[ACTION ITEM]
A word-for-word restatement of every entry is what is needed here.

[DATA UNDER STUDY]

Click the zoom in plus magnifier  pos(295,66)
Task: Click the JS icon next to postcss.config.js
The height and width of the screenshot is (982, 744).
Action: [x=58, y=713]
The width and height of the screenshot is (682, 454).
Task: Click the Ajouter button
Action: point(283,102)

[RESPONSE TO THIS EXERCISE]
Click the zoom in plus magnifier  pos(295,66)
Task: Click the JS icon next to postcss.config.js
The height and width of the screenshot is (982, 744).
Action: [x=58, y=713]
The width and height of the screenshot is (682, 454).
Task: Click the Ajouter button
Action: point(283,102)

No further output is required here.